Если раньше нам могло показаться, что страх, который обуял «Эренбурга» (не автора, а одного из персонажей эренбурговского романа) и заставил его спрятаться за тумбу с бюстом Энгельса, был ни на чем не основан, то теперь, после этого заключительного монолога Главного Коммуниста, мы убедились, что боялся его он не зря. И то обстоятельство, что «Великим Инквизитором» оказался тот самый добродушный дядя, неподалеку от которого он, бывало, сиживал в парижском кафе, и то, что, судя по всему, он и в самом деле был искренне удручен той палаческой ролью, которую пришлось взять на себя ему, добродушнейшему и никогда никого не обижавшему человеку, — все это не имеет решительно никакого значения. Страх, который сразу внушил ему этот мягкий, никогда никого не обижавший человек, как выяснилось, был обоснован. И не зря в конце эпизода дрожащего от страха «Эренбурга» охватывает уже не этот комический, казалось бы, ни на чем не основанный страх, а самый что ни на есть настоящий, совсем не комический ужас.
Ну а что касается поцелуя, который Хуренито запечатлел на высоком, крутом лбу кремлевского мечтателя и который мог быть воспринят как знак если не одобрения, то по крайней мере сочувствия его человеческой драме, то и он, этот поцелуй, в финале главы о Великом Инквизиторе вне легенды получает совсем иное, вполне ироническое истолкование:
— Учитель, зачем вы его поцеловали? От благоговения или из жалости?
— Нет. Я всегда уважаю традиции страны. Коммунисты тоже, как я заметил, весьма традиционны в своих обычаях. Выслушав его, я вспомнил однородные прецеденты в сочинениях вашего Достоевского и, соблюдая этикет, отдал за многих и многих этот обрядный поцелуй.
Стараясь восстановить тогдашнее свое впечатление от эренбурговского «Хулио Хуренито», я пересказал (обильно цитируя) далеко не самую яркую его главу. Вряд ли надо объяснять, почему я выбрал именно ее. Но с тем же успехом мог бы, наверно, выбрать любую другую. Велик был соблазн даже пройтись — бегло, конечно, — по всему роману.
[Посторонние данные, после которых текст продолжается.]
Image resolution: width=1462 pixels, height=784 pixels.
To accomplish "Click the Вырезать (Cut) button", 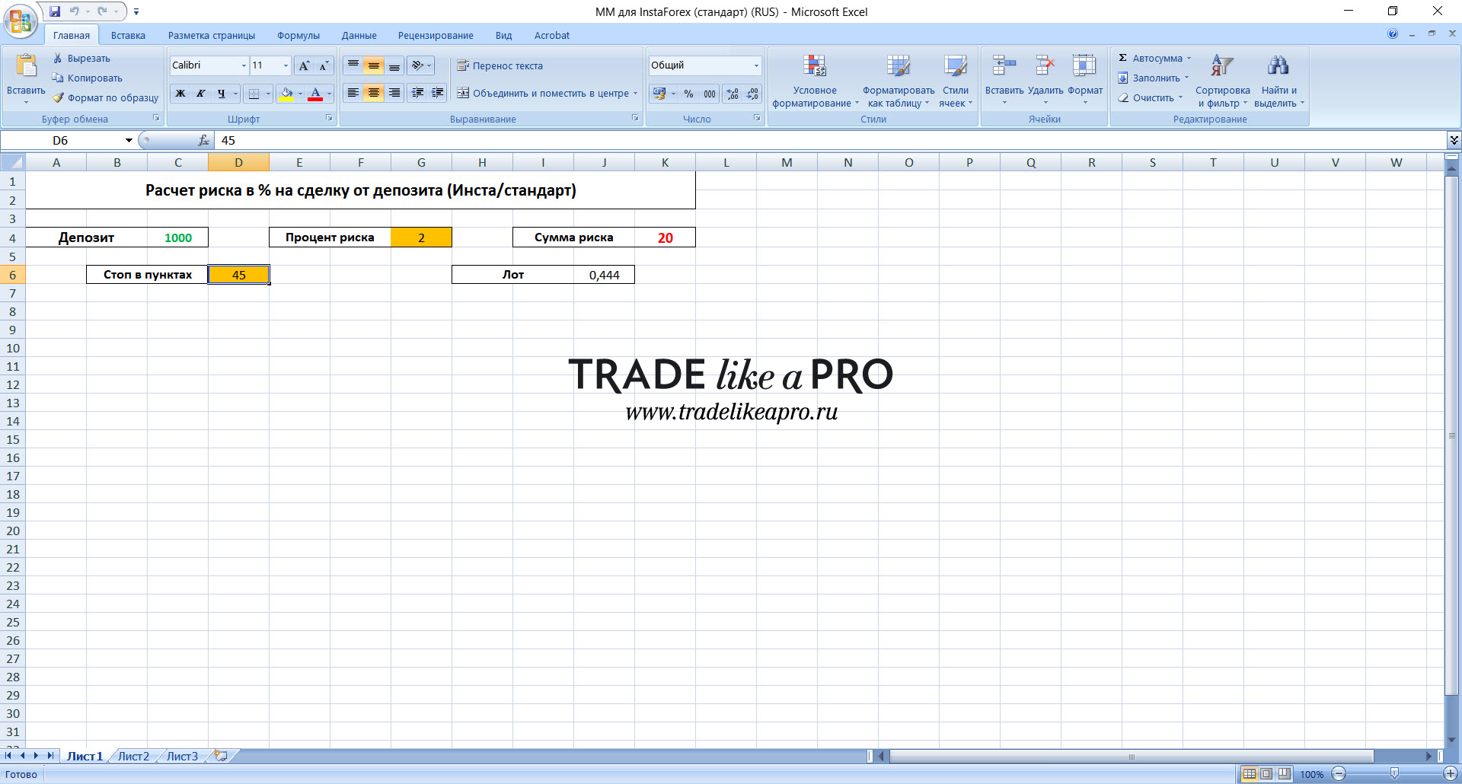I will click(81, 58).
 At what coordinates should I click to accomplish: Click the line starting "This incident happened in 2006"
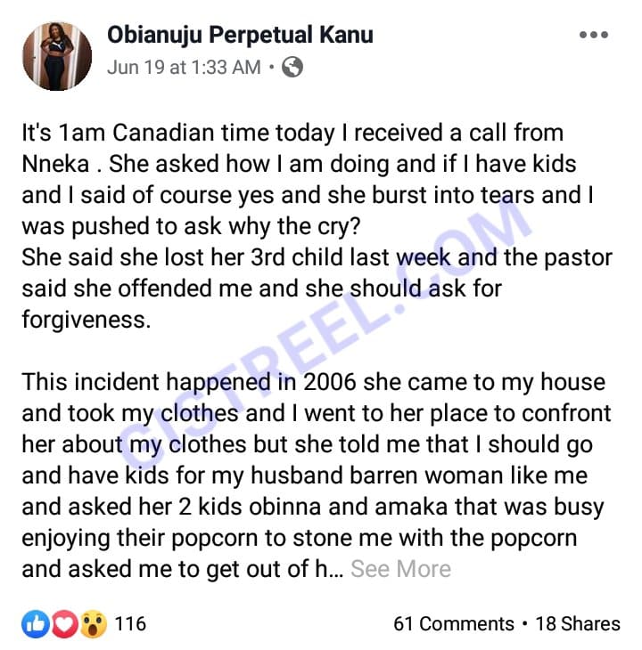pyautogui.click(x=313, y=383)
Но этого я, разумеется, делать не буду. Процитирую еще только одну — совсем короткую — реплику Хулио Хуренито, подытожившую его впечатления о Советской России:
— Один поэт написал книгу «Лошадь, как лошадь». Если продолжать — можно сделать «Государство, как государство»… Французы написали на стенах тюрем: «Свобода — Равенство — Братство». Здесь на десятитысячных ассигнациях, которыми набивают себе карманы спекулянты и подрядчики, революционный клич: «Пролетарии всех стран, соединяйтесь!» Я не могу глядеть на этот нелетающий аэроплан! Скучно!
Афористическая меткость иронического сравнения итогов Октября с итогами великой революции французов меня восхитила. Но я тут же перевернул этот афоризм. Даже запомнил и цитировал, делясь своим восхищением с друзьями, вот в таком, перевернутом виде:
— Французы написали на деньгах «Свобода — Равенство — Братство», а наши на тюрьмах — «Пролетарии всех стран, соединяйтесь!».
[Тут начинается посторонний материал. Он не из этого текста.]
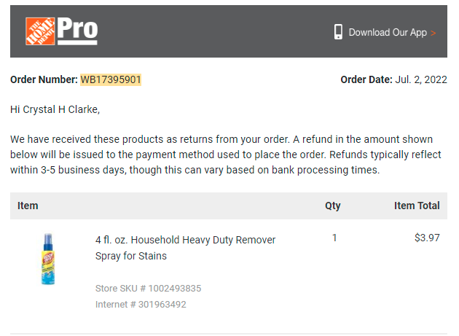The image size is (459, 336).
Task: Click the $3.97 item total amount
Action: 427,238
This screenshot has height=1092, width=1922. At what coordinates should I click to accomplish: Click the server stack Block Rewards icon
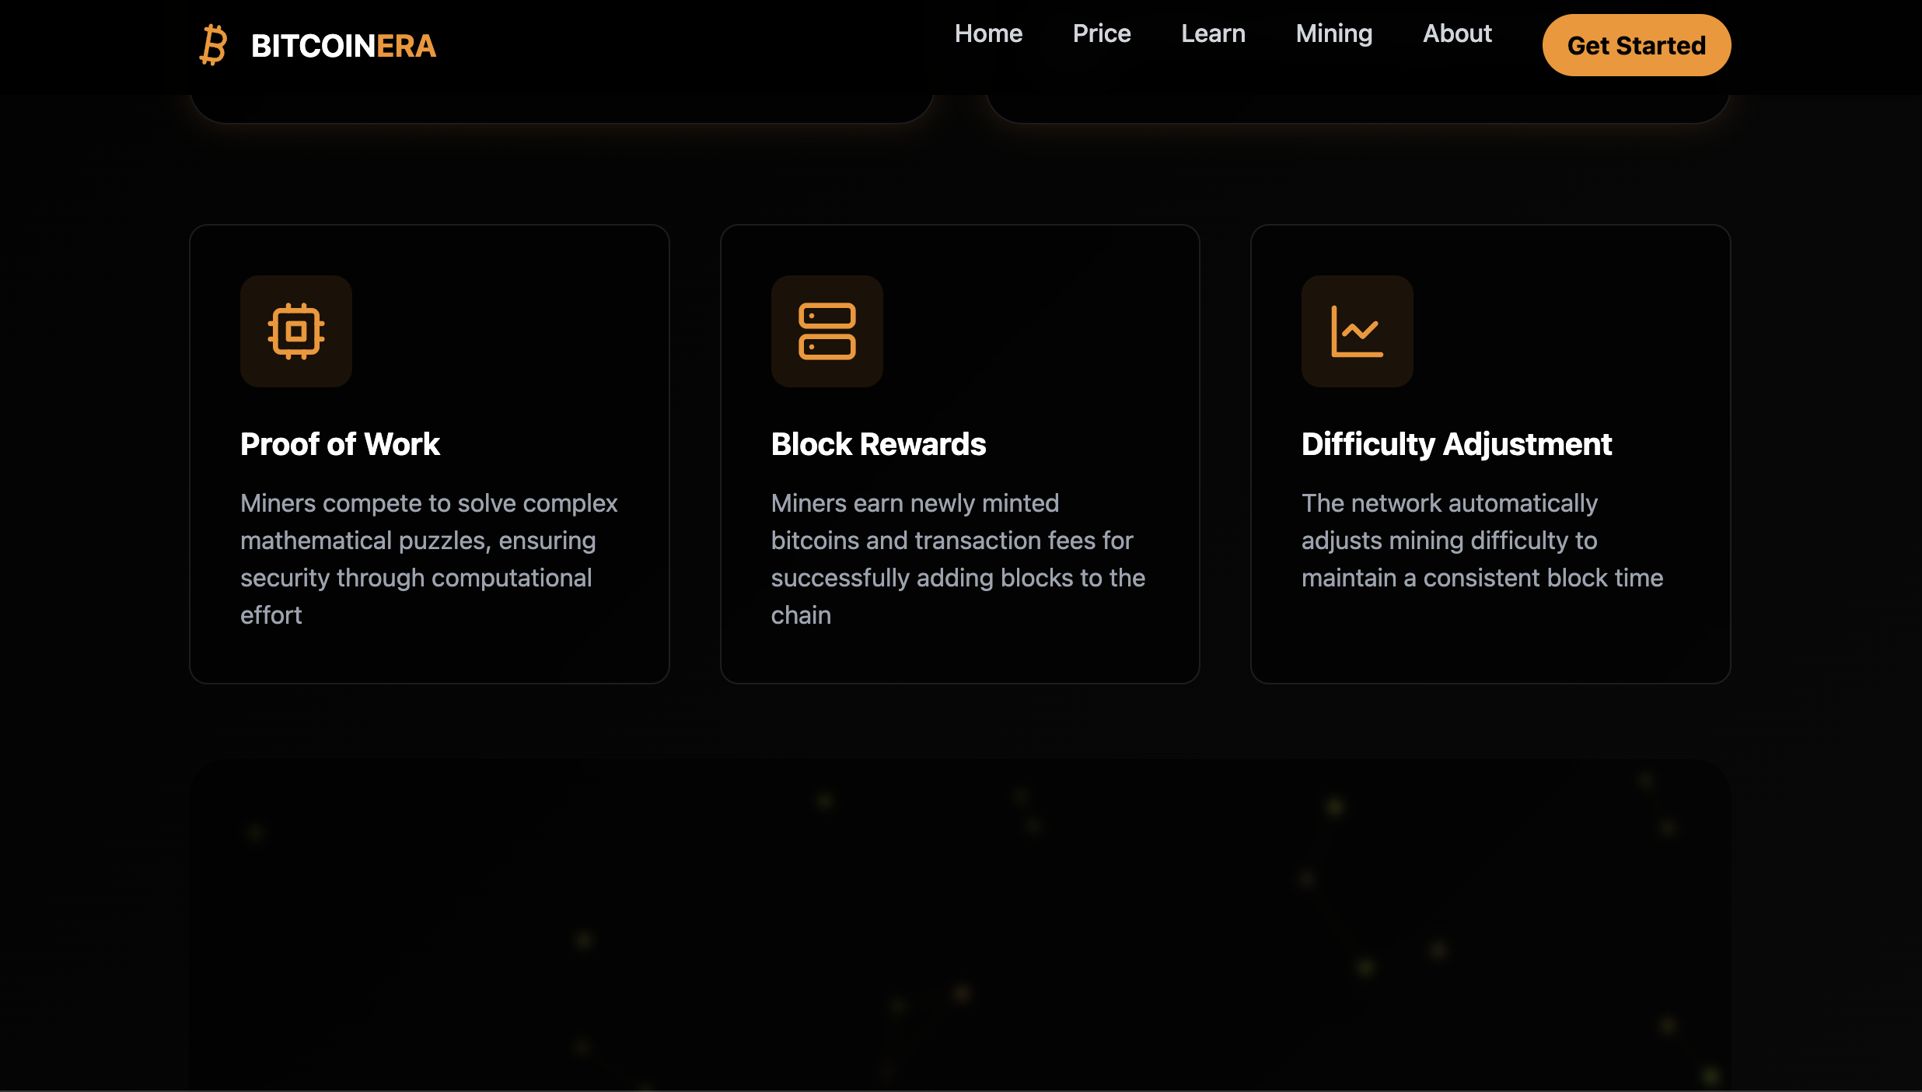coord(826,331)
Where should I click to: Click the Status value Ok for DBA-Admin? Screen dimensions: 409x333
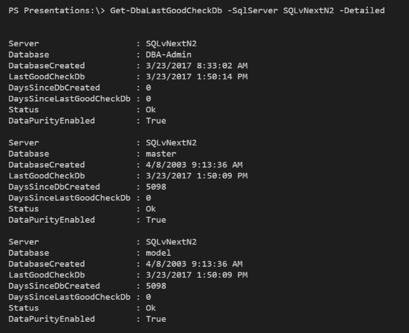point(151,110)
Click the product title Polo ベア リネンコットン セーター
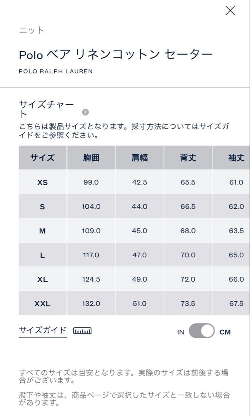Screen dimensions: 250x416 [115, 54]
Такой вариант представлялся мне настолько более точным, что я даже считал, что Эренбург просто-напросто оговорился: ведь буржуазная революция французов не только сохранила, но даже утвердила власть денег, и именно на деньгах написанные слова о равенстве и братстве гляделись откровенной издевкой над теми, кто таскал из огня каштаны для торжествующих буржуев. А наша, «пролетарская», революция свой пролетарский лозунг начертала не на деньгах. Деньги в молодой советской республике как раз потеряли свою власть (торжествовали закрытые распределители и лозунг «Пиво отпускается только членам профсоюза»). Зато тюрьмы…
Не может быть, чтобы Эренбург не понимал, что именно на тюрьмах победители-большевики написали: «Пролетарии всех стран, соединяйтесь!»
Да, конечно же, он это понимал. В этом я убедился, прочитав (тогда же и там же, в «спецхране») короткий его рассказ «Любопытное происшествие».
На рассказ этот я наткнулся случайно. Хотя… Нет, все-таки не случайно. На этот эренбурговский рассказ меня навел не кто-нибудь, а сам Сталин.